__Zu bearbeitende Aufgaben__.
a) Prüfen Sie, ob die folgenden Aussagen mit dem Lesetext übereinstimmen, und belegen Sie jede Antwort mit den entscheidenden Worten des Textes: (i) Bourdieu geht von drei Ressourcenarten aus. (ii) Zum sozialen Kapital zählt Bourdieu Bildungsabschlüsse. (iii) In modernen Gesellschaften gibt es keine relativ stabilen kulturellen Gruppierungen mehr.
b) Wovon hängt laut Lesetext ab, ob Menschen der Arbeiterklasse, dem Kleinbürgertum oder der Bourgeoisie angehören?

Die sozialstrukturelle Prägung kultureller Gemeinschaften

Obwohl die genannten Individualisierungsvorgänge die Zugehörigkeit zu sozialen Milieus und Lebensstilen – und nicht selten auch deren Existenz – unbeständiger machen, finden sich auch in modernen Gesellschaften relativ stabile kulturelle Gruppierungen. Sie entstehen aus einer Vielzahl von Bestimmungsgründen: aus religiöser Überzeugung, aus lokaler und regionaler Überlieferung, durch Einflüsse des Berufsmilieus.

Die Habitustheorie Pierre Bourdieus (1982) macht darüber hinaus darauf aufmerksam, dass relativ stabile soziale Milieus und Lebensstile immer wieder durch Anpassungsprozesse an die Lebensbedingungen sozialer Klassen und Klassenfraktionen zustande kommen und reproduziert werden. Bourdieu geht von drei Ressourcenarten und deren ungleicher Verteilung aus: dem ökonomischen Kapital (Geld), dem Bildungskapital (Bildungsabschlüsse, Bildungsgüter, inkorporierte Bildung) und dem sozialen Kapital (Beziehungen). Je nach Gesamtgröße ihres Kapitalbesitzes gehören die Menschen der Arbeiterklasse, dem Kleinbürgertum oder der Bourgeoisie an (vertikaler Aspekt). Und je nach Zusammensetzung bzw. Zukunftsaussichten ihres Kapitalbesitzes werden sie den Klassenfraktionen der Besitz- oder der Bildungsbourgeoisie, dem alten, dem neuen oder dem "exekutiven“ Kleinbürgertum sowie auf- und absteigenden Klassenfraktionen zugerechnet (horizontaler sowie Laufbahnaspekt).

__Datenauszug__.
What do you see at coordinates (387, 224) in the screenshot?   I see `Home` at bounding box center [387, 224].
...
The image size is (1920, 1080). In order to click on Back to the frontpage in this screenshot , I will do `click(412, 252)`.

__Vollständige Lösungen__.
a)
(i) Ja: „Bourdieu geht von drei Ressourcenarten und deren ungleicher Verteilung aus“
(ii) Nein: „dem sozialen Kapital (Beziehungen)“
(iii) Nein: „finden sich auch in modernen Gesellschaften relativ stabile kulturelle Gruppierungen“

b) Von der Gesamtgröße ihres Kapitalbesitzes.